Dataset entries
########################################

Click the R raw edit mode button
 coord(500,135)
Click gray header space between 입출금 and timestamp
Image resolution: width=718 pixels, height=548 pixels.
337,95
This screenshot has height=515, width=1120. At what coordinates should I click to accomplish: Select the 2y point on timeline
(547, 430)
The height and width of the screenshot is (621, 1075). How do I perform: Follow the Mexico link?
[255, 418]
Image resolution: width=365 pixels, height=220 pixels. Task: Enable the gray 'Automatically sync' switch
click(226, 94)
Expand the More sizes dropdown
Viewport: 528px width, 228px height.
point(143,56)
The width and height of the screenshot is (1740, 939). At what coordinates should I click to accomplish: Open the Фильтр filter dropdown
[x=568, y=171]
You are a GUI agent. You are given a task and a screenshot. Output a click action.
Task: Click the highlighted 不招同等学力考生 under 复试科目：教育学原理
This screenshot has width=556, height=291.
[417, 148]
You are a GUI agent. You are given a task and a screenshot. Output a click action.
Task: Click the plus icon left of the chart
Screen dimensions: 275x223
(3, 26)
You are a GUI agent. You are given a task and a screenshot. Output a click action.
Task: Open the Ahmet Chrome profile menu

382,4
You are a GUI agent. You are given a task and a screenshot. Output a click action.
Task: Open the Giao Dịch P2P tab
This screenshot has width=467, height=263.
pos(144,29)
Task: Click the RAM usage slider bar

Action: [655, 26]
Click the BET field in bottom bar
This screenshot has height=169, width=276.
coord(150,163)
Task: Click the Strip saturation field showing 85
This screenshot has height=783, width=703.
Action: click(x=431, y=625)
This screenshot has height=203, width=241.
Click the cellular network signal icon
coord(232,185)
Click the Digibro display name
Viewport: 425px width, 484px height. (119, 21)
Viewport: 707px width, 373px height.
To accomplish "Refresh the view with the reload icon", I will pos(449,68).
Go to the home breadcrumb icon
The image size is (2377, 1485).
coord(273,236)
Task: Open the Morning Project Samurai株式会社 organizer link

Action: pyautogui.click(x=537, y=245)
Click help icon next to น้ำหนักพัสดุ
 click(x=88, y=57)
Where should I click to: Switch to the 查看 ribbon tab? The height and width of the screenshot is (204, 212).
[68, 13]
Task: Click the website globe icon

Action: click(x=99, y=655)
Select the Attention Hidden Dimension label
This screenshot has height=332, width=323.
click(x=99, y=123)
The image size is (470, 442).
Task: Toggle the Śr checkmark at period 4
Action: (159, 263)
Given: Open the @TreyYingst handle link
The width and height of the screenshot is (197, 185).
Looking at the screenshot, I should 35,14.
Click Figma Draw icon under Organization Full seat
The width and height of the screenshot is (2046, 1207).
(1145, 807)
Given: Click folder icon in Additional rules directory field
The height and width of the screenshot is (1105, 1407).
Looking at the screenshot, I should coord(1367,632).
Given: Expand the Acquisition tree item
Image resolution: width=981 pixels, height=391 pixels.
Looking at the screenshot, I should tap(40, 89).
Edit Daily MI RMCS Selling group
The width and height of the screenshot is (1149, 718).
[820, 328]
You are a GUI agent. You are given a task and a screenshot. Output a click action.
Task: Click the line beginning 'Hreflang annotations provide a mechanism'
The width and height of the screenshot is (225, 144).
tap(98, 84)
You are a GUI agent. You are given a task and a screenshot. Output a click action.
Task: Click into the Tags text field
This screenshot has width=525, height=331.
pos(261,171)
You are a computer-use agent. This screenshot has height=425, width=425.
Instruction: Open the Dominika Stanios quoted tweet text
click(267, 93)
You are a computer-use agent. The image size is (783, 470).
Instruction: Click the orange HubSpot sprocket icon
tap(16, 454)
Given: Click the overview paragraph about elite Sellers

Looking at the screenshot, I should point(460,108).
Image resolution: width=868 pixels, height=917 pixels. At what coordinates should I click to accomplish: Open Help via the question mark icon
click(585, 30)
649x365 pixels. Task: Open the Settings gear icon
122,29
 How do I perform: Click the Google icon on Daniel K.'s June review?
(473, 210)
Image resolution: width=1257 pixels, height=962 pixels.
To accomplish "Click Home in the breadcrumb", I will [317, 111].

########################################

(PROBLEM): What is wanted is the line containing "Instruction: Open the" and every line after it through the last line of the entries, printed exactly.

(YOUR RESPONSE):
Instruction: Open the Dominika Stanios quoted tweet text
click(267, 93)
You are a computer-use agent. The image size is (783, 470).
Instruction: Click the orange HubSpot sprocket icon
tap(16, 454)
Given: Click the overview paragraph about elite Sellers

Looking at the screenshot, I should point(460,108).
Image resolution: width=868 pixels, height=917 pixels. At what coordinates should I click to accomplish: Open Help via the question mark icon
click(585, 30)
649x365 pixels. Task: Open the Settings gear icon
122,29
 How do I perform: Click the Google icon on Daniel K.'s June review?
(473, 210)
Image resolution: width=1257 pixels, height=962 pixels.
To accomplish "Click Home in the breadcrumb", I will [317, 111].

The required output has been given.